[Short exercise 1] In the mailing list reply about merging global constants, swap "GlobalVariable" for "GlobalValue" and give the passage from "Yes, as I mentioned" to "do you think?" with that change.
____ Extract provided
[PATCH] Global merge on constants

Duncan Sands baldrick at free.fr
Tue Mar 12 01:07:45 PDT 2013


Hi Quentin,

> Sorry for the late reply, I was checking the information Anton’s pointed out and
> now, I need your opinions on what I saw.
>
> So, according to the documentation, TypeInfos and more specifically the
> arguments of the clause part in landing pad instructions are supposed to be
> GlobalVariable.

I'm pretty sure it needs to be a GlobalVariable or a bitcast of one.  In short
something which turns into a simple label in the assembler.

>
> Now, if you look at the code in the backend, the Verifier pass checks that the
> argument of the catch clause is Constant (which is a superclass of
> GlobalVariable and GEP) and that the type is a pointer type
> (Verifier::visitLandingPadInst).

At the IR level it doesn't matter much what a typeinfo is.  The restrictions are
coming from codegen.

>
> Note: The type doesn’t change when the variable is merged (otherwise there is
> something wrong!).
>
> Similarly, LLParser (LLParser::ParseLandingPad) and BitcodeReader
> (BitcodeReader::ParseFunctionBody) do not rely on GlobalVariable, they just
> check that the type is not an ArrayType.
>
> Then, for the type info properly speaking, MachineModuleInfo uses GlobalVariable
> to map the type to an id (MachineModuleInfo::getTypeIDFor related) and
> AsmPrinter uses their name for printing.
>
> As far as I can tell, it feels like it is no more a problem to merge the global
> constants (i.e., potentially changing a GlobalVariable into a GEP), even if they
> are related to EH. In particular, the type info is currently built using
> llvm::ExtractTypeInfo, which already takes a Value and do a stripPointerCast
> that gets a global variable even from the GEP and GEP is already a subclass of
> Constant like GlobalVariable.
>
> Therefore, do you think it is still a problem to merge global constant?

Yes, as I mentioned above I think the typeinfo needs to be a GlobalVariable
(or a bitcast of one) not an offset into one (GEP).  See below for some thoughts
on how to relax this.

>
> One last thing, I don’t know if .ll file can hit that, since I don’t know if
> clang is doing much work on then, but clang also expects GlobalVariable for
> landing pad instruction in one very specific case for ObjC++ exception
> (PersonalityHasOnlyCXXUses). From my tests, ll files don’t get into that path
> but maybe I’m missing something.
> What do you think?
>
> Thanks for your help,
>
> -Quentin
> PS: dragon egg seems fine with Constant for clauses in landing pad instruction too!
________
[Short exercise 2] Put the records below, from the line with "Where should I" through the end of the records, into a Markdown table with the columns Number and Record line. Give one row per line, skip blank lines, and leave the pictures out.
____ Available records
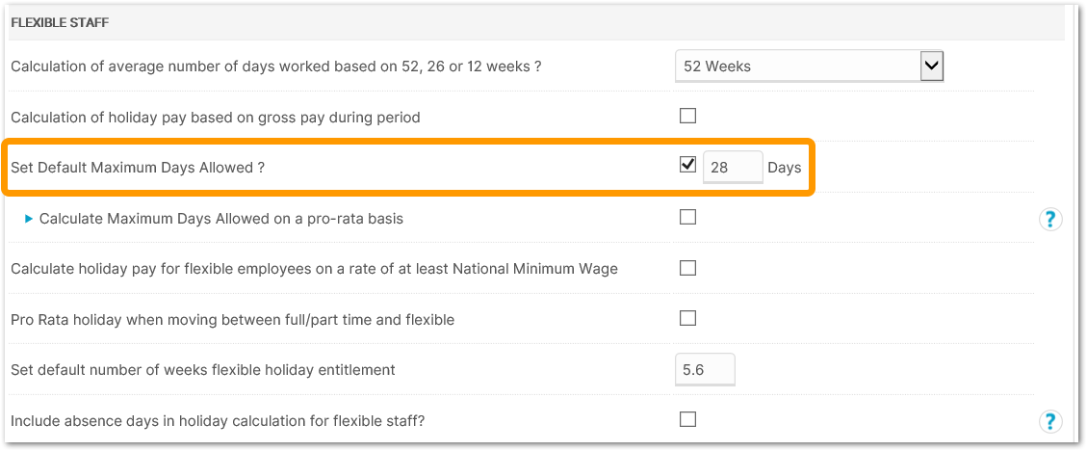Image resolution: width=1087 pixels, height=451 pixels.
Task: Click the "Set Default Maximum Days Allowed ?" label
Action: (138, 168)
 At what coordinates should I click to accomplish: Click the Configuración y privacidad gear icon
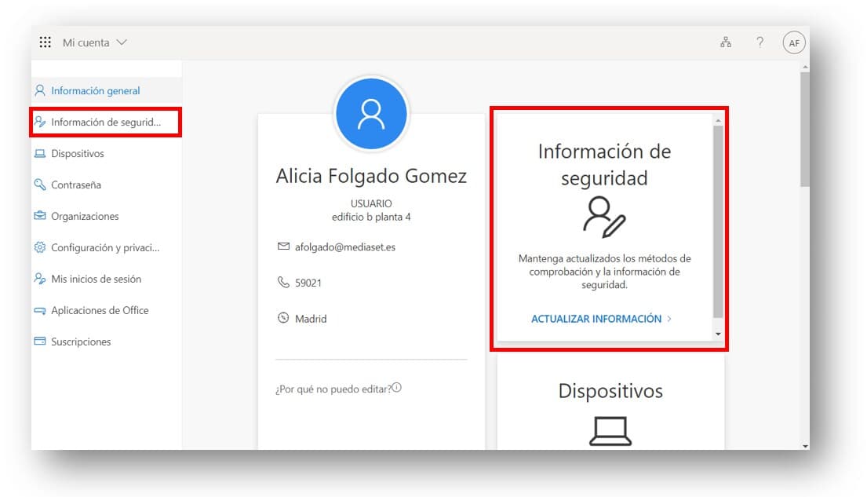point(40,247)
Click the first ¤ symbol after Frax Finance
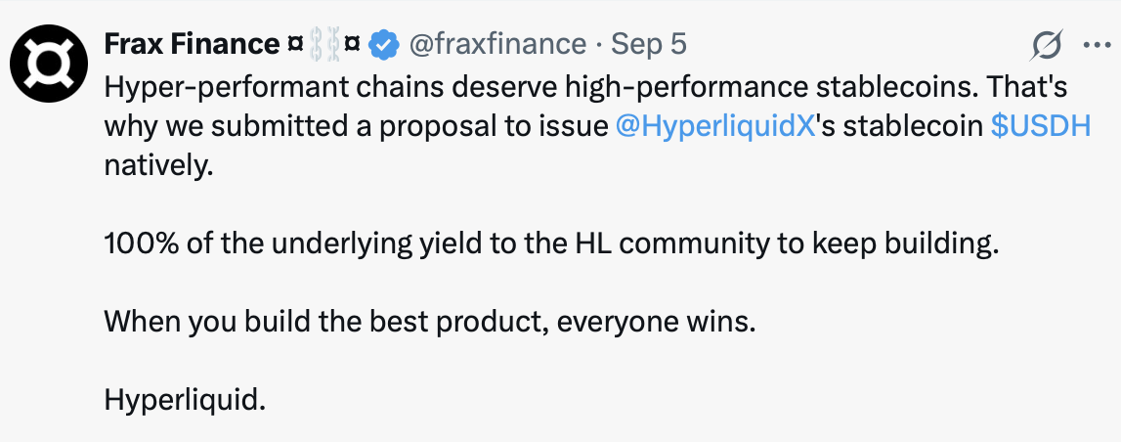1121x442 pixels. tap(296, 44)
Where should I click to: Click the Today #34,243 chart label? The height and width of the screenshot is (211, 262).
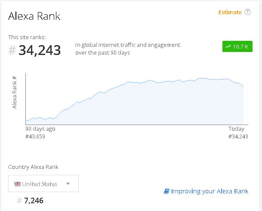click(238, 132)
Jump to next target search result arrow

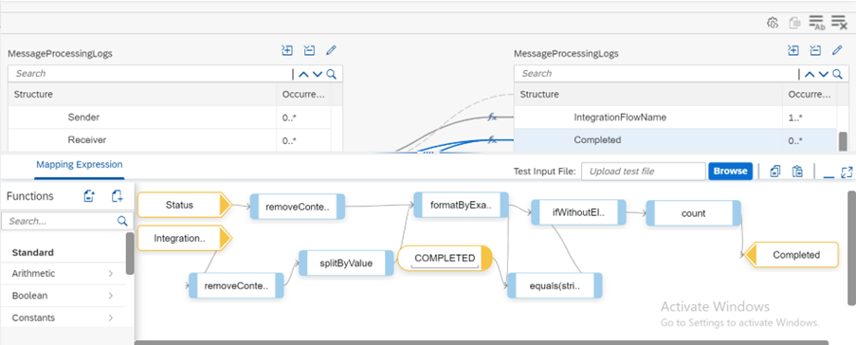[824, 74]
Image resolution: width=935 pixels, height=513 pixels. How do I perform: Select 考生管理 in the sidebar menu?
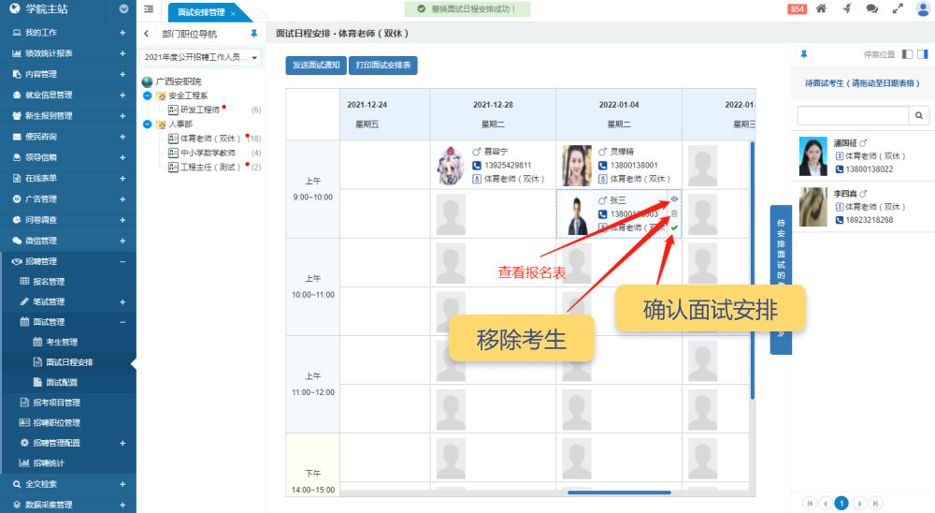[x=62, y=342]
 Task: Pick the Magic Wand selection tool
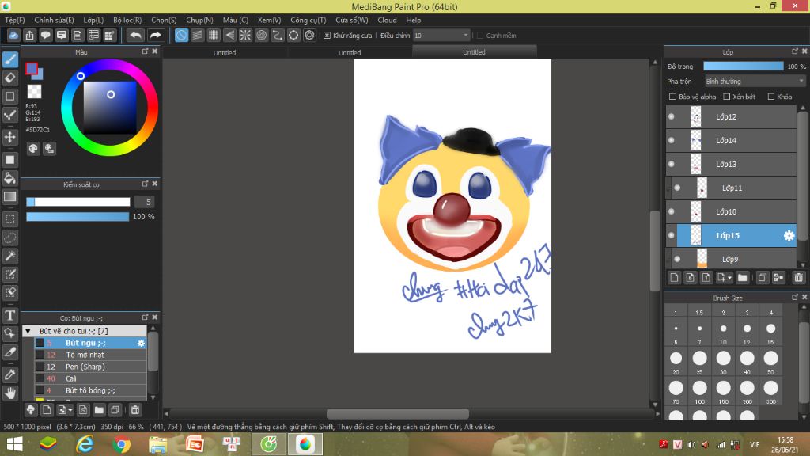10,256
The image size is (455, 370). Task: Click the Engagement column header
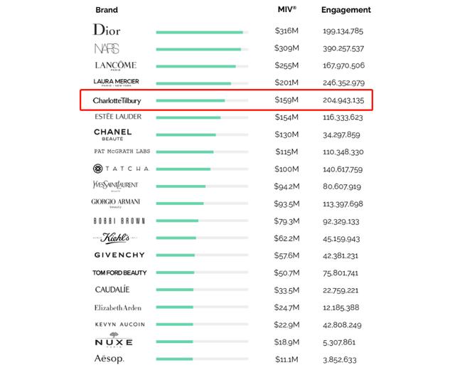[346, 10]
________
[Exercise solution 1]
Yes, as I mentioned above I think the typeinfo needs to be a GlobalValue
(or a bitcast of one) not an offset into one (GEP).  See below for some thoughts
on how to relax this.

>
> One last thing, I don’t know if .ll file can hit that, since I don’t know if
> clang is doing much work on then, but clang also expects GlobalValue for
> landing pad instruction in one very specific case for ObjC++ exception
> (PersonalityHasOnlyCXXUses). From my tests, ll files don’t get into that path
> but maybe I’m missing something.
> What do you think?

[Exercise solution 2]
| Number | Record line |
|---|---|
| 1 | Where should I click to: Click the Today #34,243 chart label? The height and width of the screenshot is (211, 262). |
| 2 | click(238, 132) |
| 3 | Jump to next target search result arrow |
| 4 | [824, 74] |
| 5 | Image resolution: width=935 pixels, height=513 pixels. How do I perform: Select 考生管理 in the sidebar menu? |
| 6 | [x=62, y=342] |
| 7 |  Task: Pick the Magic Wand selection tool |
| 8 | 10,256 |
| 9 | The image size is (455, 370). Task: Click the Engagement column header |
| 10 | [346, 10] |